Aim of the task. When the string "computer" is part of a line below, that line should be copied.

Data supplied.
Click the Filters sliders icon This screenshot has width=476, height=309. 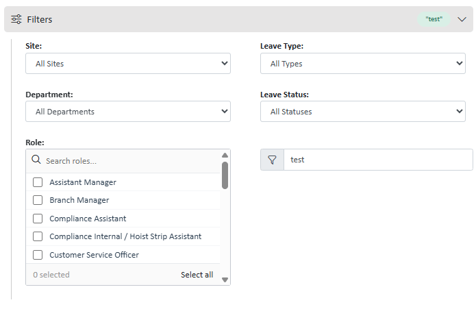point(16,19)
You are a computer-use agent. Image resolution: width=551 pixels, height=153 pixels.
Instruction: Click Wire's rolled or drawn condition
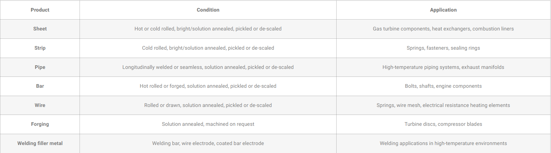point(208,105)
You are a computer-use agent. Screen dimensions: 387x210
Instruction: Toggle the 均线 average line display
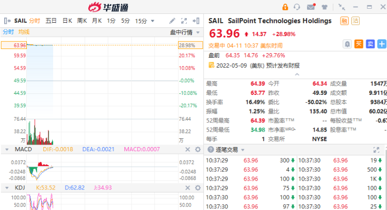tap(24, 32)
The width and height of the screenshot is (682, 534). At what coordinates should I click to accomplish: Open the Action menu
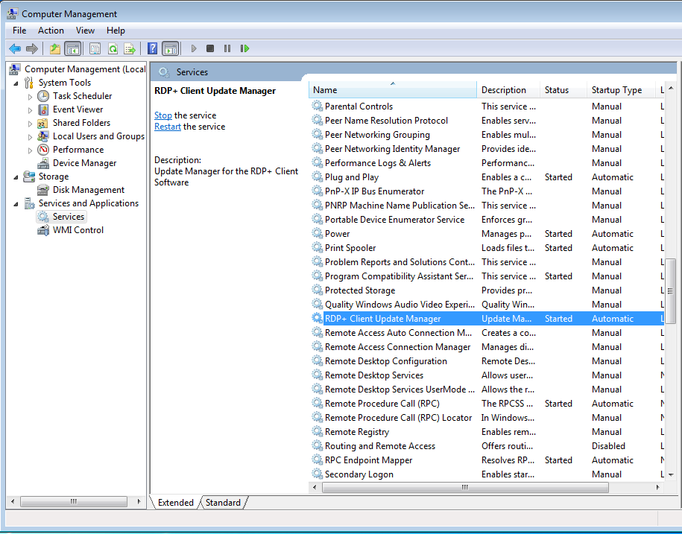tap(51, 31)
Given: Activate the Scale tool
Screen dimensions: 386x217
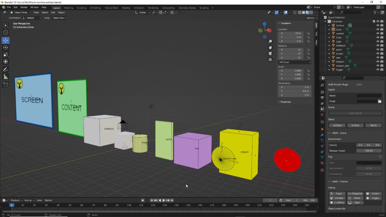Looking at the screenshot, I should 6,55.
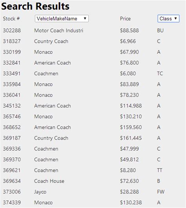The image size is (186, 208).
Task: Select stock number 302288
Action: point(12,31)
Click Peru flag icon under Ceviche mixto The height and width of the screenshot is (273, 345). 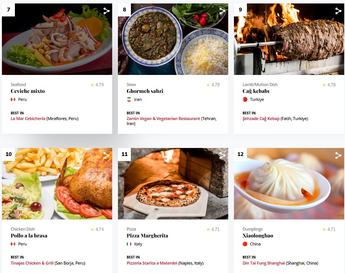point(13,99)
==
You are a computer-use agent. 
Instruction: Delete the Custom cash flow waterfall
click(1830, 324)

Solution for this problem.
You are a computer-use agent. Image resolution: width=551 pixels, height=153 pixels.
You are a computer-use agent. Screen dimensions: 387x210
You are a computer-use agent. 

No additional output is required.